EASAC Bureau meets at least four times per year and is accountable to Council: it is responsible for implementing Council’s decisions and ensuring EASAC business runs smoothly. It is supported by the EASAC Secretariat, which is managed by the Executive Director and also comprises the Programme Directors, Management Officers and others.

===Secretariat===
Originally managed and hosted by the British Royal Society, the Secretariat was hosted by the German National Academy of Sciences Leopoldina in Halle until 31 December 2022. EASAC’s Brussels Office at the Royal Academies for Science and the Arts of Belgium is also part of the Secretariat. As of January 1, 2024, the EASAC Secretariat is hosted by the Austrian Academy of Sciences and is based in Vienna.

The Secretariat is responsible for maintaining the working process of EASAC's groups, including the organisation of meetings of Council, Bureau, Programme Steering Panels, and working groups. It oversees management of EASAC working groups' outputs towards publication, launch and dissemination of EASAC reports, statements, and commentaries. It liaises with EU policy-makers, EU institutions, and other EU and national agencies of relevance to EASAC's work. The Secretariat maintains contact with EASAC member Academies and liaises with other Academy networks. The Secretariat also manages EASAC's communication activities, such as press releases, newsletters, website, and social media pages.

===Members===
- Academia Europaea
- All European Academies
- Royal Academies for Science and the Arts of Belgium
- Bulgarian Academy of Sciences
- Croatian Academy of Sciences and Arts
- Cyprus Academy of Sciences, Letters and Arts
- Royal Danish Academy of Sciences and Letters
- German Academy of Sciences Leopoldina
- Estonian Academy of Sciences
- Council of Finnish Academies
- Académie des sciences
- Academy of Athens
- Royal Society
- Royal Dutch Academy of Sciences
- Royal Irish Academy
- Accademia Nazionale dei Lincei
- Latvian Academy of Sciences
- Lithuanian Academy of Sciences
- Norwegian Academy of Sciences
- Austrian Academy of Sciences
- Polish Academy of Sciences
- Lisbon Academy of Sciences
- Romanian Academy
- Royal Swedish Academy of Sciences
- Swiss Academies of Arts and Sciences
- Slovak Academy of Sciences
- Slovenian Academy of Sciences and Arts
- Real Academia de Ciencias Exactas, Físicas y Naturales
- Academy of Sciences of the Czech Republic
- Hungarian Academy of Sciences

==Cooperations==
EASAC cooperates with a number of other organisations and networks, most notably IAP.
===IAP===
EASAC is the affiliated network for Europe of the InterAcademy Partnership (IAP). The IAP is the global network of more than 140 National Academies of science, medicine and engineering.

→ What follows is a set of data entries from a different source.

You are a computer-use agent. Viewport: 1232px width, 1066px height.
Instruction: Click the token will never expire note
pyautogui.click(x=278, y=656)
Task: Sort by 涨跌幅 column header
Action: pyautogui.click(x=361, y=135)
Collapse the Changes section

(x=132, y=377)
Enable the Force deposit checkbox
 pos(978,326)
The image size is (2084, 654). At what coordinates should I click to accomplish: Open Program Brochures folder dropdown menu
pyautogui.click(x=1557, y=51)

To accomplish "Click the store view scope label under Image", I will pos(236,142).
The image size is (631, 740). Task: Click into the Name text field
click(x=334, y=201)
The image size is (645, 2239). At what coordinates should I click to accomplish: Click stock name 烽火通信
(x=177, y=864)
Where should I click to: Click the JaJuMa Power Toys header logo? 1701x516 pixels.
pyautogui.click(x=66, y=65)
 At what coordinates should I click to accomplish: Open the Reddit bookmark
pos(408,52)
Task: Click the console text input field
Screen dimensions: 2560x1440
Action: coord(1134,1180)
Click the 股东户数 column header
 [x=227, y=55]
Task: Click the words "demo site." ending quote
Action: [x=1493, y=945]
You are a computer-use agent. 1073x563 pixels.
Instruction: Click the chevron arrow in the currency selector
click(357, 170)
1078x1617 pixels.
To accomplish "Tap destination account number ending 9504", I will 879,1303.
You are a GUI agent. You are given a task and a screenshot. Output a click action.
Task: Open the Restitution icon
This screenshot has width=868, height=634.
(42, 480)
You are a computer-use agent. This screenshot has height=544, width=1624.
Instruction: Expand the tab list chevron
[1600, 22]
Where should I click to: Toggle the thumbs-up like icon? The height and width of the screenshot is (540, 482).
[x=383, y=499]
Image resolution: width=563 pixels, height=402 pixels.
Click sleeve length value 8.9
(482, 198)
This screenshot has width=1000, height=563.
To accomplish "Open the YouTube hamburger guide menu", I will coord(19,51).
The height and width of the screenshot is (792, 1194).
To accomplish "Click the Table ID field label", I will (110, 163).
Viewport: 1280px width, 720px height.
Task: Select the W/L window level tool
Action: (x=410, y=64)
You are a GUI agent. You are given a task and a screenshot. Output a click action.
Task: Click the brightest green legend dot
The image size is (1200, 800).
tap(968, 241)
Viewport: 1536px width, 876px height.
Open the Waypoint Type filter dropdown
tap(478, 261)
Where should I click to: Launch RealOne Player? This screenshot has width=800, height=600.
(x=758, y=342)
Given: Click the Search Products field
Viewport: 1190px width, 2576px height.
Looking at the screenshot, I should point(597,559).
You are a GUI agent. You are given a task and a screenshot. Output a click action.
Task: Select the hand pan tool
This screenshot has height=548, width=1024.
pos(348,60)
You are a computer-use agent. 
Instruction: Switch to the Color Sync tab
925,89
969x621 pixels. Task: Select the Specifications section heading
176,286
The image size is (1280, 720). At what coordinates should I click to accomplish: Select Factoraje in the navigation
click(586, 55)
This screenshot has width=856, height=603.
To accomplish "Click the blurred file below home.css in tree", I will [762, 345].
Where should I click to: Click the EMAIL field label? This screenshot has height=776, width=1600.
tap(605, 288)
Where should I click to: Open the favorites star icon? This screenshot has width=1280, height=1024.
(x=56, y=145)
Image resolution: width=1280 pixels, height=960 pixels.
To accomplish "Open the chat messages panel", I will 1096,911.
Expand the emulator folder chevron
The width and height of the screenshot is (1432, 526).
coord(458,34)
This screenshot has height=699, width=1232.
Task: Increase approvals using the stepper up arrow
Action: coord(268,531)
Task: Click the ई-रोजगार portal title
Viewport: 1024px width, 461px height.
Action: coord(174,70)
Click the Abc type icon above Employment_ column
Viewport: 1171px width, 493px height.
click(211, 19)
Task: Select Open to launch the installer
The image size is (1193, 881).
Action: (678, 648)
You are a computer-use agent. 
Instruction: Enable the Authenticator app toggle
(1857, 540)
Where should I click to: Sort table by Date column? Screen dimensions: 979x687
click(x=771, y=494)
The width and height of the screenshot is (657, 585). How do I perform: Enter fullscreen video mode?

A part of IAP's work is done through its four regional networks in Africa, Asia, the Americas, and Europe. Through IAP, EASAC connects with national science academies around the globe. EASAC has collaborated with all the three other regional networks of IAP: the Association of Academies and Societies of Sciences in Asia (AASSA), the InterAmerican Network of Academies of Sciences (IANAS) and the Network of African Science Academies (NASAC), in particular on the project "Food and Nutrition Security and Agriculture" (2017-18). EASAC research also provided the basis for IAP projects such as the recent "Climate Change and Health" project, which aims to produce regional assessments similar to the EASAC report, and a global synthesis in late 2021.